### What you should do
Under this line are the records; write out word for word the part that begins at the line containing "1838x1034 pixels." and ends at the line containing "Given: Open emoji picker in Título field", and no more.

[Records from a collection]
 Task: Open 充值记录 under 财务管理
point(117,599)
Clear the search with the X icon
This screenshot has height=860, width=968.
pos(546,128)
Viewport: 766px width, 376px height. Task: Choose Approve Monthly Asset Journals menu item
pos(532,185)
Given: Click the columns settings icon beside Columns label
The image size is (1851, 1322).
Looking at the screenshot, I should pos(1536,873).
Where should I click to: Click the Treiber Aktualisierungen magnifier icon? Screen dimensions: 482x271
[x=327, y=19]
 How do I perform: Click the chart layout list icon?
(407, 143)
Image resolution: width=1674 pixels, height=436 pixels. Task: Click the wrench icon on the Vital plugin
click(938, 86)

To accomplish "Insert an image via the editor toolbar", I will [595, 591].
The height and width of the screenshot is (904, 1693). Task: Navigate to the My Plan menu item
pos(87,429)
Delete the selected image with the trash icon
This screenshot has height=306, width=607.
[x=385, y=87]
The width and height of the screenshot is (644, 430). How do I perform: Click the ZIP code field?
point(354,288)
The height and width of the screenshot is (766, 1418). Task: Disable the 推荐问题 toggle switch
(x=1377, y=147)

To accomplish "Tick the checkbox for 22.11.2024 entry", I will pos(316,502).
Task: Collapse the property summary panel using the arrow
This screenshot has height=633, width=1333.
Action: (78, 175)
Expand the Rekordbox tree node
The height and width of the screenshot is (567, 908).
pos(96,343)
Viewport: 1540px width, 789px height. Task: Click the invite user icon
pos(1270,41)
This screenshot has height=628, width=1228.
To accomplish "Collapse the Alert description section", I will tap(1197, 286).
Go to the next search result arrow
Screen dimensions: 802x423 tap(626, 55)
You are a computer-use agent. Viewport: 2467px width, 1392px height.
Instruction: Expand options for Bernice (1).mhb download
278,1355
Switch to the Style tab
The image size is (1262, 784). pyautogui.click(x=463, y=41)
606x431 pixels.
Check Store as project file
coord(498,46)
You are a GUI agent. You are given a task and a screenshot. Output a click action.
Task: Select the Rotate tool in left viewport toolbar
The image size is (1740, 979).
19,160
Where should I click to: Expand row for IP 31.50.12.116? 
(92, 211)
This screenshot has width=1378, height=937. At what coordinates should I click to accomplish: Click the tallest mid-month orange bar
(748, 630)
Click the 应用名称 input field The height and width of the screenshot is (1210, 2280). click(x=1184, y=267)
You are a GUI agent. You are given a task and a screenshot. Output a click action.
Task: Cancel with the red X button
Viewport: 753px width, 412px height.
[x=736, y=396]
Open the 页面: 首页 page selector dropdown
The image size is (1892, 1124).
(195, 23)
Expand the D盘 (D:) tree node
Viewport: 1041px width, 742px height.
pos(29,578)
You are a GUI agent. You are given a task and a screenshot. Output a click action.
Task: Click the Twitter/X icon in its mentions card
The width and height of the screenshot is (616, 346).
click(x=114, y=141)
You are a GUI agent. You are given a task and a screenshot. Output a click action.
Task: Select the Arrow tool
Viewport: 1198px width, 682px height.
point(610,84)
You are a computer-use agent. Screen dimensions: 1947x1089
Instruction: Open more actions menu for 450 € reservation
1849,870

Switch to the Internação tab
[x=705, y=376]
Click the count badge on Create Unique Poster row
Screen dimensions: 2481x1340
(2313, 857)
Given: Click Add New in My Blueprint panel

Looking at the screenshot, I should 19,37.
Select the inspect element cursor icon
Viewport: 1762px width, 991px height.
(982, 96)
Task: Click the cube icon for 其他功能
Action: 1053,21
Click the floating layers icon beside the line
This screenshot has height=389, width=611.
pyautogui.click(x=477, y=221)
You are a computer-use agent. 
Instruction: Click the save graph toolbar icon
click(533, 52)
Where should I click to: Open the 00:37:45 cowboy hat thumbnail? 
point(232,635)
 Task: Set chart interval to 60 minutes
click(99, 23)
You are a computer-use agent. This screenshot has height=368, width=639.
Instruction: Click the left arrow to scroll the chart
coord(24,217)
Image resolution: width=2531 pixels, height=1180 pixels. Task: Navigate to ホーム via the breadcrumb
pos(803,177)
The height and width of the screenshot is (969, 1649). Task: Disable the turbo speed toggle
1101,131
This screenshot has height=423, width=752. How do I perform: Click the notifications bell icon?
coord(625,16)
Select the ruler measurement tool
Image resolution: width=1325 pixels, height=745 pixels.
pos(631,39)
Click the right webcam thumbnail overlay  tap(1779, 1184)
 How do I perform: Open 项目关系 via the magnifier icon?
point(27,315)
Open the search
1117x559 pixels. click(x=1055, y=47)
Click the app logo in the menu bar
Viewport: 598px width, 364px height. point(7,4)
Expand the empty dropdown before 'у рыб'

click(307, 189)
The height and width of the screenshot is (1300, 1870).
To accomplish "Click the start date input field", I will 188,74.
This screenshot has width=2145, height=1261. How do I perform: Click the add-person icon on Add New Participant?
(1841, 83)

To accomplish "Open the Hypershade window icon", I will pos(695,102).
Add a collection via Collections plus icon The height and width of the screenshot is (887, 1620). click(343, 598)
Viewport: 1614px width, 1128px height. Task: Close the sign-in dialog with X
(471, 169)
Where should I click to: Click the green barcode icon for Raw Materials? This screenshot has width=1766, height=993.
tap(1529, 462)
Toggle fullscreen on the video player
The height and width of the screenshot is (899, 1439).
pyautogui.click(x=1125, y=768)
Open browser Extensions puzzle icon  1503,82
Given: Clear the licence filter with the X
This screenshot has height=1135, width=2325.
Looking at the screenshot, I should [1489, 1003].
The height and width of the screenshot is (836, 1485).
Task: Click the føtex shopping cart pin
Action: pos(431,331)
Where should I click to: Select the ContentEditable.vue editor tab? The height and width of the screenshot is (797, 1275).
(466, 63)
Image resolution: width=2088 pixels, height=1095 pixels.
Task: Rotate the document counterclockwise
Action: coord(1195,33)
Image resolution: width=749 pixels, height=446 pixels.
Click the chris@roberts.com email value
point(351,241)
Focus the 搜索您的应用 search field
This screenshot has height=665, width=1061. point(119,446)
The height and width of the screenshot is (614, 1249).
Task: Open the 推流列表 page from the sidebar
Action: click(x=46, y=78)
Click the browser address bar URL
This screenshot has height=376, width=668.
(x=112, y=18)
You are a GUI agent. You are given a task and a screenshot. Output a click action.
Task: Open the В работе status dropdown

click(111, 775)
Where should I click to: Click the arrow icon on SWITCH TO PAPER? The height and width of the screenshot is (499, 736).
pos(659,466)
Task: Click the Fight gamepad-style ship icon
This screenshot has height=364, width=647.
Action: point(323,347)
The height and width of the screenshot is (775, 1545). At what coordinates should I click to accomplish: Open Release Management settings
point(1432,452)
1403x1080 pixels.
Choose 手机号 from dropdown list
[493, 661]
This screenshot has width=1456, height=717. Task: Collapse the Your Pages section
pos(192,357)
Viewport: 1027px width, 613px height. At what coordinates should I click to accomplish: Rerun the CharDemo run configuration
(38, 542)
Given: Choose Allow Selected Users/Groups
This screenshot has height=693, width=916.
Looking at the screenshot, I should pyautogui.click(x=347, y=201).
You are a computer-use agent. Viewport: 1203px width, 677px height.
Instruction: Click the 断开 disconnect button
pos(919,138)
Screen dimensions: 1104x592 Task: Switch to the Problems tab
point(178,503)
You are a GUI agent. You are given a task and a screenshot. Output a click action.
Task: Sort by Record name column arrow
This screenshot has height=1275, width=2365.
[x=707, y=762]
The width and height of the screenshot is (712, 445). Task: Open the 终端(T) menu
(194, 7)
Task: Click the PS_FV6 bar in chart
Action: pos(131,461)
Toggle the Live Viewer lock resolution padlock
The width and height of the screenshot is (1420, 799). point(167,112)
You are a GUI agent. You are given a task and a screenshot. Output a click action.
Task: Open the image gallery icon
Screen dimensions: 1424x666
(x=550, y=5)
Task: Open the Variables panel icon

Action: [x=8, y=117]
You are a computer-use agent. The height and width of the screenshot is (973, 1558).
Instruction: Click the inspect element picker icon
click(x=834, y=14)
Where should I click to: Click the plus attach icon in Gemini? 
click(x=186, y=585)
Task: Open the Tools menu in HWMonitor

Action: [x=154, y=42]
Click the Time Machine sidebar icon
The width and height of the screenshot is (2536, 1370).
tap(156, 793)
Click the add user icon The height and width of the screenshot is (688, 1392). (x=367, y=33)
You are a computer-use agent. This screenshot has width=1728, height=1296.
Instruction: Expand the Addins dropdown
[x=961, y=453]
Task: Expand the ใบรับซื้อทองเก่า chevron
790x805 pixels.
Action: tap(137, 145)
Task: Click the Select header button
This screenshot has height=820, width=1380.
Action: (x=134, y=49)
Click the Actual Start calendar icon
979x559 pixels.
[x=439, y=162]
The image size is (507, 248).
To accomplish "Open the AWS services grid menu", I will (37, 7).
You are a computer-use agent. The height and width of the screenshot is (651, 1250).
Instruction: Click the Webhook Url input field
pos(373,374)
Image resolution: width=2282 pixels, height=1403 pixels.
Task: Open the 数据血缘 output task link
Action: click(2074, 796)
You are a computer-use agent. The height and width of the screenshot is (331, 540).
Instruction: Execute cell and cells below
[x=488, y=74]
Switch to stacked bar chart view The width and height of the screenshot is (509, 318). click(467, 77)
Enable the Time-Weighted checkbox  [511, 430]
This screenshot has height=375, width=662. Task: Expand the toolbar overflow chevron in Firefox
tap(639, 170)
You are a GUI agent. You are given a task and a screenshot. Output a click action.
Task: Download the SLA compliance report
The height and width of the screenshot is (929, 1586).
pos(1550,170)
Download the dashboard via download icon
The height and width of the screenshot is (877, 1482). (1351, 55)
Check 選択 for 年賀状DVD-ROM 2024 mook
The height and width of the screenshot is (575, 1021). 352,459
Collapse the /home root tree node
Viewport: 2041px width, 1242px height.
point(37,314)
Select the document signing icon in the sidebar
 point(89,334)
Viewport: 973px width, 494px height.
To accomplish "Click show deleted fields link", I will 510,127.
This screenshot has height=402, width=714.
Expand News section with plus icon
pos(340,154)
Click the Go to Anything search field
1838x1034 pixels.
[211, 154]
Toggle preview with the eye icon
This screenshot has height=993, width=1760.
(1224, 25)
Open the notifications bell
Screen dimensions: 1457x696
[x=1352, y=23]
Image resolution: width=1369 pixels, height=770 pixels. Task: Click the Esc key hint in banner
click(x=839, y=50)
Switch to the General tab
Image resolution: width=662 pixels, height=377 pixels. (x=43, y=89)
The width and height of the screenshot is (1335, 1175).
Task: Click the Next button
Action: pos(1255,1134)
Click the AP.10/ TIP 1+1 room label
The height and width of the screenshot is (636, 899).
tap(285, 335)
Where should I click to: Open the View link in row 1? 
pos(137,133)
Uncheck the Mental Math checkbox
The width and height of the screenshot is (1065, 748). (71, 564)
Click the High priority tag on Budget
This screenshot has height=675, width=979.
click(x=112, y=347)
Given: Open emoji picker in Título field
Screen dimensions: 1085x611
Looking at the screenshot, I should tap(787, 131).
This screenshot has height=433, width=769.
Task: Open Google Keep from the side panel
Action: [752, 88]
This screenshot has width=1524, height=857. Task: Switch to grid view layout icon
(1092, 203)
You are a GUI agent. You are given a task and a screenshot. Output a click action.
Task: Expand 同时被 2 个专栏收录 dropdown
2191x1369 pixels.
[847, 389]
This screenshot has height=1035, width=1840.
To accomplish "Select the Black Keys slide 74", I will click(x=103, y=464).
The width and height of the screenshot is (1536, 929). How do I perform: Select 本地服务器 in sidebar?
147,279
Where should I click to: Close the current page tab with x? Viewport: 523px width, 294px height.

### Response
1838x1034 pixels.
[211, 154]
Toggle preview with the eye icon
This screenshot has height=993, width=1760.
(1224, 25)
Open the notifications bell
Screen dimensions: 1457x696
[x=1352, y=23]
Image resolution: width=1369 pixels, height=770 pixels. Task: Click the Esc key hint in banner
click(x=839, y=50)
Switch to the General tab
Image resolution: width=662 pixels, height=377 pixels. (x=43, y=89)
The width and height of the screenshot is (1335, 1175).
Task: Click the Next button
Action: pos(1255,1134)
Click the AP.10/ TIP 1+1 room label
The height and width of the screenshot is (636, 899).
tap(285, 335)
Where should I click to: Open the View link in row 1? 
pos(137,133)
Uncheck the Mental Math checkbox
The width and height of the screenshot is (1065, 748). (71, 564)
Click the High priority tag on Budget
This screenshot has height=675, width=979.
click(x=112, y=347)
Given: Open emoji picker in Título field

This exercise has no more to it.